Forever, Interrupted(6)



“Call the county! I want to see a record of it!”

“Elsie, do you have a copy of your marriage certificate that you can show Mrs. Ross?”

I can feel myself shrinking in front of them. I don’t want to shrink. I want to stand tall. I want to be proud, confident. But this is all too much and I don’t have anything to show for myself.

“No, but, Susan—” I say as tears fall down my face. I feel so ugly right now, so small and stupid.

“Stop calling me that!” she screams. “You don’t even know me. Stop calling me by my name!”

“Fine,” I say. My eyes are staring forward, focused on the body in the room. My husband’s body. “Keep all of it,” I say. “I don’t care. We can sit here and scream all day but it doesn’t change anything. So I really don’t give a shit where his wallet goes.”

I put one foot in front of the other and I walk out. I leave my husband’s body there with her. And the minute my feet hit the hallway, the minute Ana has shut the door behind us, I regret walking out. I should have stayed with him until the nurse kicked me out.





Ana pushes me forward.

She puts me in the car. She buckles my seat belt. She drives slowly through town. She parks in my driveway. I don’t remember any of it happening. Suddenly, I am at my front door.

Stepping into my apartment, I have no idea what time of day it is. I have no idea how long it has been since I sat on the couch like a cavalier bitch whining about cereal in my pajamas. This apartment, the one I have loved since I moved in, the one I considered “ours” when Ben moved in, now betrays me. It hasn’t moved an inch since Ben died. It’s like it doesn’t care.

It didn’t put away his shoes sitting in the middle of the floor. It didn’t fold up the blanket he was using. It didn’t even have the decency to hide his toothbrush from plain view. This apartment is acting like nothing has changed. Everything has changed. I tell the walls he’s gone. “He’s dead. He’s not coming home.” Ana rubs my back and says, “I know, baby. I know.”

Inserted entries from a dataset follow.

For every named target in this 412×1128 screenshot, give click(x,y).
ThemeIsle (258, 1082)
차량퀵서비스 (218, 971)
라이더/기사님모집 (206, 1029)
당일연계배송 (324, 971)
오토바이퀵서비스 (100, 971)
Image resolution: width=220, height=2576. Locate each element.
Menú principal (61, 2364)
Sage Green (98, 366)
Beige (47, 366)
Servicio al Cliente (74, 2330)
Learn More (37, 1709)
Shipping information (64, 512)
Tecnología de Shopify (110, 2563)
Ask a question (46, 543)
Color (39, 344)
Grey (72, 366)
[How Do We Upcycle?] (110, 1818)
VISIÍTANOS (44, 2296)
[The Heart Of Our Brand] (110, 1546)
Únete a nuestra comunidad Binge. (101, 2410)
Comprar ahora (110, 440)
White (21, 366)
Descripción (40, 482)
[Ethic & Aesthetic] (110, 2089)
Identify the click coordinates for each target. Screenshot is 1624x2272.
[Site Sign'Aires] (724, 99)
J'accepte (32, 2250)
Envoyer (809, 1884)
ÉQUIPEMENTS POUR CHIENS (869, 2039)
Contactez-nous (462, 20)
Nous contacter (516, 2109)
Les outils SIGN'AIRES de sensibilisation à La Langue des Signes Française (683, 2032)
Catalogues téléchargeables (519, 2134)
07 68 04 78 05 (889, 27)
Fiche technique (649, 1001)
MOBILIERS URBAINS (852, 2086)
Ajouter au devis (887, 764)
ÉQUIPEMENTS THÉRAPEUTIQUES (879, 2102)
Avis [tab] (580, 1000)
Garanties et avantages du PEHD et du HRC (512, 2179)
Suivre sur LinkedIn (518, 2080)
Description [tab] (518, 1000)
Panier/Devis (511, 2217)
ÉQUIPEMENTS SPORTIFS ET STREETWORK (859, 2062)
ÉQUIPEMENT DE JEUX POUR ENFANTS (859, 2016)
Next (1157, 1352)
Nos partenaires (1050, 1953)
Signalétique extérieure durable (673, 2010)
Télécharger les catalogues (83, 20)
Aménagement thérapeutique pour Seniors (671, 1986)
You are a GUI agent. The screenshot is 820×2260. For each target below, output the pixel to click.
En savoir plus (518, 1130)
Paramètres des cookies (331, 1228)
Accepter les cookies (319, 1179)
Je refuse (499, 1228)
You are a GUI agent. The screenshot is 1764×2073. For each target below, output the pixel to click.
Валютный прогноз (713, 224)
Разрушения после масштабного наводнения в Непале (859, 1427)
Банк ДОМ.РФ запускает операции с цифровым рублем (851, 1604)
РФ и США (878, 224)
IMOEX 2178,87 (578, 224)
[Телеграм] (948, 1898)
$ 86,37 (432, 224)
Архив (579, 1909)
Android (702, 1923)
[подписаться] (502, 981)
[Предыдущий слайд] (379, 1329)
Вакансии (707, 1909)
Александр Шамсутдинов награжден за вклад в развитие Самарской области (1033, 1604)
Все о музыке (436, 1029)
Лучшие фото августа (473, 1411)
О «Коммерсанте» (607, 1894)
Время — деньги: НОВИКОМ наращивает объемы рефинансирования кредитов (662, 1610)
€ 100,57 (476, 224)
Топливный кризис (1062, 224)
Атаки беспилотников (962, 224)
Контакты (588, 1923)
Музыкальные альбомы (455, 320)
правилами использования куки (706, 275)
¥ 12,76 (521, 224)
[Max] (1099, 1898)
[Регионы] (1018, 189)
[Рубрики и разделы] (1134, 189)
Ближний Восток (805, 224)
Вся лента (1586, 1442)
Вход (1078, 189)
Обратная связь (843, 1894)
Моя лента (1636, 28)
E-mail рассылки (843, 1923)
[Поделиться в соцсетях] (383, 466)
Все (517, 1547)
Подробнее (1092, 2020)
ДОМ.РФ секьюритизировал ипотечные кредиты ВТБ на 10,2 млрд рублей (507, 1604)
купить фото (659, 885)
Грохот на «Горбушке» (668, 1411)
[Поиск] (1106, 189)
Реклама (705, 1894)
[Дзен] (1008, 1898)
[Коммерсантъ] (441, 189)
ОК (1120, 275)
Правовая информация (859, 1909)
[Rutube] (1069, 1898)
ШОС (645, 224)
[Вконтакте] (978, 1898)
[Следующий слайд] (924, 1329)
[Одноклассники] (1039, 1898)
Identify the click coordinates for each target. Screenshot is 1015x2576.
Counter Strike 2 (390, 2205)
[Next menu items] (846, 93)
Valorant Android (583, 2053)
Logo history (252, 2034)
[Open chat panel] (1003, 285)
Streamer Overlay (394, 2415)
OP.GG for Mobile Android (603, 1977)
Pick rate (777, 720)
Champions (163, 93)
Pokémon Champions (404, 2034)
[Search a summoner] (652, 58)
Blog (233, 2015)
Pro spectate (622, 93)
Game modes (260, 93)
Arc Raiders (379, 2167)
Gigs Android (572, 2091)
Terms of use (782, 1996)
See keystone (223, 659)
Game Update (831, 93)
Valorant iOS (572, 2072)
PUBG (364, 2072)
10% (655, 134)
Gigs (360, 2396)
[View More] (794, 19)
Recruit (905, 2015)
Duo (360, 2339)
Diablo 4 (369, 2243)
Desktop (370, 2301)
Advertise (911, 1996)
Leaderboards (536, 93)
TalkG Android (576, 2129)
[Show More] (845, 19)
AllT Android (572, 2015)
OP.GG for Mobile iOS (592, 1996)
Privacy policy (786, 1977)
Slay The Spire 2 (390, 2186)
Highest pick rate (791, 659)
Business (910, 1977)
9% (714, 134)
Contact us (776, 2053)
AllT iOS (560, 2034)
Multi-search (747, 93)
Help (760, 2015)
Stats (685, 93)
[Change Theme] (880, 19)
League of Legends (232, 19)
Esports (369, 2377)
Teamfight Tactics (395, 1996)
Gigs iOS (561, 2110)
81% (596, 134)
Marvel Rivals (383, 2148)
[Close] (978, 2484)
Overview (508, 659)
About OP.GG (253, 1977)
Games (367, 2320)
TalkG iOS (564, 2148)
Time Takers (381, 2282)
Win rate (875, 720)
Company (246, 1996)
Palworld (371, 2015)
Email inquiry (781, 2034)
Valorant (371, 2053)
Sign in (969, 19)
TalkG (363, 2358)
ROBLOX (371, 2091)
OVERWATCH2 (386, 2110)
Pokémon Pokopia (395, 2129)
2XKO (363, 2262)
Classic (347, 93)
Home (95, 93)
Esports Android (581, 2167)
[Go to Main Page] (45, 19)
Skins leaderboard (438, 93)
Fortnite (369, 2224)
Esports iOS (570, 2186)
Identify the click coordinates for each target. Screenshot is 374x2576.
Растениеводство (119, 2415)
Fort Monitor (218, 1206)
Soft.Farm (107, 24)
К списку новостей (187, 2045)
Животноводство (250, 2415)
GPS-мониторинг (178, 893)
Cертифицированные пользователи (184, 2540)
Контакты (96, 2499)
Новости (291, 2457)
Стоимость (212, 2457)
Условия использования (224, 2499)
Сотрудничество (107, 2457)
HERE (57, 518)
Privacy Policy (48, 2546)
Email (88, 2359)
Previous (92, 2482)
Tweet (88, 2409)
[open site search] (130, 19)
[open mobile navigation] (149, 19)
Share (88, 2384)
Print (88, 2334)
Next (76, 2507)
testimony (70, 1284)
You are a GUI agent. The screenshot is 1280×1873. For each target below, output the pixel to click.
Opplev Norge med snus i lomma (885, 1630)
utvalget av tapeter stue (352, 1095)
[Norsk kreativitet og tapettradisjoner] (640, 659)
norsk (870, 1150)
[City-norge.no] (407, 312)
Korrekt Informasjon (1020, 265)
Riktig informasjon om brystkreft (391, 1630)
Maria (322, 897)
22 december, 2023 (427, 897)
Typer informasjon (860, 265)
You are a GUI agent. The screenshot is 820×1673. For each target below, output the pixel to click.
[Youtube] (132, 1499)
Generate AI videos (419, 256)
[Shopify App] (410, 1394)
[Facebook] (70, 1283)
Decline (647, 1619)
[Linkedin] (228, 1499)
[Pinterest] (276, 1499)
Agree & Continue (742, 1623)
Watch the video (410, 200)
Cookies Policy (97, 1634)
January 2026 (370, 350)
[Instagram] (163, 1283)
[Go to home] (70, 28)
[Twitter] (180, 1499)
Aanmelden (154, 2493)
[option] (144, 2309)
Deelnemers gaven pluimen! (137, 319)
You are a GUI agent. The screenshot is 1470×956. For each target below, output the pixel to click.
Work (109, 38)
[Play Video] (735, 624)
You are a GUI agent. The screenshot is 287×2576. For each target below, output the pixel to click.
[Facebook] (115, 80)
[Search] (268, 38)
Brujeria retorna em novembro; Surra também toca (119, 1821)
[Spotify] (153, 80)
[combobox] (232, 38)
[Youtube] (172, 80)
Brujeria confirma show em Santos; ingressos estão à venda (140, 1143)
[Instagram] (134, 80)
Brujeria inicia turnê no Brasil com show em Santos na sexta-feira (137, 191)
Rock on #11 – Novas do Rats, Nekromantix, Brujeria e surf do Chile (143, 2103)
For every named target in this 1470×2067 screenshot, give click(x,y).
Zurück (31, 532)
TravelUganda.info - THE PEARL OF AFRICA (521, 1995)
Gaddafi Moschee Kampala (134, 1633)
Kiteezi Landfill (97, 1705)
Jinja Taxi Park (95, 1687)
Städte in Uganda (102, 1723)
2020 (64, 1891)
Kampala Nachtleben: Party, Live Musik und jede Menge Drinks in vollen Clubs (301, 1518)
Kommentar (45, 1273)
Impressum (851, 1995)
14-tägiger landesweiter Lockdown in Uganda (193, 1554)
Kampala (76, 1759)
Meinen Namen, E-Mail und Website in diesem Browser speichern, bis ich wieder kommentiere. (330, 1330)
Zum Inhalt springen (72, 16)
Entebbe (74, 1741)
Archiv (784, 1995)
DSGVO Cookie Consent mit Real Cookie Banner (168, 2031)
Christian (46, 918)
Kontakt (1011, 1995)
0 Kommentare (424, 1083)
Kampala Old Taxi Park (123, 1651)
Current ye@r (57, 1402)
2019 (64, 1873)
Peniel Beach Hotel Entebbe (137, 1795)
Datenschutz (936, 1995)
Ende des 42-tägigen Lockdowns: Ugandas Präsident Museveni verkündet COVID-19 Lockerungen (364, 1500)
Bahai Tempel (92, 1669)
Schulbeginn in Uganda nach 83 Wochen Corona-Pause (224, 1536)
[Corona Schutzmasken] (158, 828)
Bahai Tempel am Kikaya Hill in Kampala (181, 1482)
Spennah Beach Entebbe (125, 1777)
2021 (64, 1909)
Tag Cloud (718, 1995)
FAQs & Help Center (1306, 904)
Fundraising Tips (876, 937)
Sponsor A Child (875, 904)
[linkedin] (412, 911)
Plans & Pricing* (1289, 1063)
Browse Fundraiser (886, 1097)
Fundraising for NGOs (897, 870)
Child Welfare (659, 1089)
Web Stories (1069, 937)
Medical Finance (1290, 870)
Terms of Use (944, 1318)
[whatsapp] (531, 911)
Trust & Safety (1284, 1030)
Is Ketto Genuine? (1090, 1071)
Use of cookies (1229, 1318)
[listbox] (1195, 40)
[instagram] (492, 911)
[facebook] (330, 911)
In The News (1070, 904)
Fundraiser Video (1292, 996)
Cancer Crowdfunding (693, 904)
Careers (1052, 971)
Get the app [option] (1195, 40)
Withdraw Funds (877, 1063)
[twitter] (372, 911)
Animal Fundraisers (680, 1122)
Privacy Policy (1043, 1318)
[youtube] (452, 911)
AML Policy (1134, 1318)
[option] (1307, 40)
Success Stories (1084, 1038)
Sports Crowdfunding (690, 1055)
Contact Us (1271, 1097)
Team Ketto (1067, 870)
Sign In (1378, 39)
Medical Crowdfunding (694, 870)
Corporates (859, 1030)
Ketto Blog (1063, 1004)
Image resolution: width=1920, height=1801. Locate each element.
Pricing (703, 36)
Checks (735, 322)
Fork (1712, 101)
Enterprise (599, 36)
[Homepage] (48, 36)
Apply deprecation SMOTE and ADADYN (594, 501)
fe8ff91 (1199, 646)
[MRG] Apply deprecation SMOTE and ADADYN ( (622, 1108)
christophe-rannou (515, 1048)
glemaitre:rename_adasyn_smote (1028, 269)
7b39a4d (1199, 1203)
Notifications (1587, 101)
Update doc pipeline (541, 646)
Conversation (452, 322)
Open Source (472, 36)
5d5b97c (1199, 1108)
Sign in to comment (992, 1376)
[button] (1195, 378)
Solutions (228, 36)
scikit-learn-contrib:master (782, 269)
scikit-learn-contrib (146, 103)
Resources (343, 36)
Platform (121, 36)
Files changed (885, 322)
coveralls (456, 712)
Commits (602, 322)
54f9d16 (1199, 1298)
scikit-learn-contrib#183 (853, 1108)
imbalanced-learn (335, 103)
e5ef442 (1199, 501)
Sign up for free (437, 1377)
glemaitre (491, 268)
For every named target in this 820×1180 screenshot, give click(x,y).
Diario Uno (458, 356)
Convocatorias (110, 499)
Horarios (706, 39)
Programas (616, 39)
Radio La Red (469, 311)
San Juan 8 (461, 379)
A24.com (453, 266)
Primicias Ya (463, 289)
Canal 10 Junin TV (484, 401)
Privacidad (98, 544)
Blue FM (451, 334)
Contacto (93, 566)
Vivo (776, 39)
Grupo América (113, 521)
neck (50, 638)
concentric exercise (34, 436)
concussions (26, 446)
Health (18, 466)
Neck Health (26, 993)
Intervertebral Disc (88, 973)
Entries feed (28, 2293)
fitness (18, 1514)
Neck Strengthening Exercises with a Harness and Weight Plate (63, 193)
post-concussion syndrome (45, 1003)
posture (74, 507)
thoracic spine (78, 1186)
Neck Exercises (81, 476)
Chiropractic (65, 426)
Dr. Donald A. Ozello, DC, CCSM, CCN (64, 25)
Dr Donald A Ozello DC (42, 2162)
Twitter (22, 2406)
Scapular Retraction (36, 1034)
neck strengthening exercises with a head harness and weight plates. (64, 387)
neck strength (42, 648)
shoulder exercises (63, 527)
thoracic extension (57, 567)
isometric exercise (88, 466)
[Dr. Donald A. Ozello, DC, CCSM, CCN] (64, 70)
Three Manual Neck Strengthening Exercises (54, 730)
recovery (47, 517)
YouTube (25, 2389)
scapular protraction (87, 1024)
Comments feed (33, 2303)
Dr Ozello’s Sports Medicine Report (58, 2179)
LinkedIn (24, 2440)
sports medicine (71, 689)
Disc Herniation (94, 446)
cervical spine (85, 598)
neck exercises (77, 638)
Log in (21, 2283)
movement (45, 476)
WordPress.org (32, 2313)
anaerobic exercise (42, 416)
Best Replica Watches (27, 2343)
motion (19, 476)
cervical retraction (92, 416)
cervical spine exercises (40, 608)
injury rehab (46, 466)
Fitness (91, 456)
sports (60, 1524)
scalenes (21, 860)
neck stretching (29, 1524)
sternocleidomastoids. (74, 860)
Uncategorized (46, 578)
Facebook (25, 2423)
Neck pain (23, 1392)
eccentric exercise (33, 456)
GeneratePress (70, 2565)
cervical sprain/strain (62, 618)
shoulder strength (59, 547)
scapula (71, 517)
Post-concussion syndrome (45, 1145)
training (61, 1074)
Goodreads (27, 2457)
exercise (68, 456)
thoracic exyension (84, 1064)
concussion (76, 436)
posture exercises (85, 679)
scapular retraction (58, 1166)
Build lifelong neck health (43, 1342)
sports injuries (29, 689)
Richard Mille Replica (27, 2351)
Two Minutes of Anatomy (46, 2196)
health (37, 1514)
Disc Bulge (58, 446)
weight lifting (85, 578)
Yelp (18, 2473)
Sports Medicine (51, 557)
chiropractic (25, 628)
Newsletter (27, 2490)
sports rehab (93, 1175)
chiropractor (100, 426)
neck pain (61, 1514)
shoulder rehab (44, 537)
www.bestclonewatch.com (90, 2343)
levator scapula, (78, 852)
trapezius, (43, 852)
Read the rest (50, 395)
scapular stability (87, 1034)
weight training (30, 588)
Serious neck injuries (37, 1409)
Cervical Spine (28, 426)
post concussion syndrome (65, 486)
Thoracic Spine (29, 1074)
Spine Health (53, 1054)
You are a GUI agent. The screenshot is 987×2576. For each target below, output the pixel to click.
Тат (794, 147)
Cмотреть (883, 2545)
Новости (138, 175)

She doesn’t know. She could never know. I walk carelessly into my bedroom, hit my shoulder on the door hinge and feel nothing. I get into my side of the bed and I can smell him still. He’s still here in the sheets. I grab his pillow from his side of the bed and I smell it, choking on my own tears. I walk into the kitchen as Ana is getting me a glass of water. I walk right past her with the pillow in my hand and I grab a trash bag, shoving the pillow into it. I tie it tight, knotting the plastic over and over until it breaks off in my hand and falls onto the kitchen floor.

“What are you doing?” she asks me.

“It smells like Ben,” I answer. “I don’t want the smell to evaporate. I want to save it.”

“I don’t know if that’s going to work,” she says delicately.

“Fuck you,” I say and go back to the bed.

I start crying the minute I hit my pillow. I hate what this has made me. I’ve never told anyone to f*ck off before, least of all Ana.

Ana has been my best friend since I was seventeen years old. We met the first day of college in line at the dining hall. I didn’t have anyone to sit with and she was already trying to avoid a boy. It was a telling moment for each of us. When she decided to move to Los Angeles to be an actress, I came with her. Not because I had any affinity for Los Angeles, I had never been here, but because I had such a strong affinity for her. Ana had said to me, “C’mon, you can be a librarian anywhere.” And she was absolutely right.

Here we were, nine years after meeting, her watching me like I’m going to slit my wrists. If I had a better grip on my senses, I’d say this is the real meat of friendship, but I don’t care about that right now. I don’t care about anything.

Ana comes in with two pills and a glass of water. “I found these in your medicine cabinet,” she says. I look in her hand and I recognize them. It’s Vicodin from when Ben had a back spasm last month. He barely took any of them. I think he thought taking them made him a wimp.

I take them out of her hand without questioning and I swallow them. “Thank you,” I say. She tucks the duvet around me and goes to sleep on the couch. I’m glad she doesn’t try to sleep in bed with me. I don’t want her to take away his smell. My eyes are parched from crying, my limbs weak, but my brain needs the Vicodin to pass out. I shuffle over to Ben’s side of the bed as I get groggy and fall asleep. “I love you,” I say, and for the first time, there’s no one to hear it.





I wake up feeling hungover. I reach over to grab Ben’s hand as I do every morning, and his side of the bed is empty. For a minute I think he must be in the bathroom or making breakfast and then I remember. My devastation returns, this time duller but thicker, coating my body like a blanket, sinking my heart like a stone.

I pull my hands to my face and try to wipe away the tears, but they are flowing out of me too fast to catch up. It’s like a Whac-A-Mole of misery.

Ana comes in with a dish towel in her hands, drying them.

“You’re up,” she says, surprised.

“How observant.” Why am I being so mean? I’m not a mean person. This isn’t who I am.

“Susan called.” She is ignoring my outbursts, and for that, I am thankful.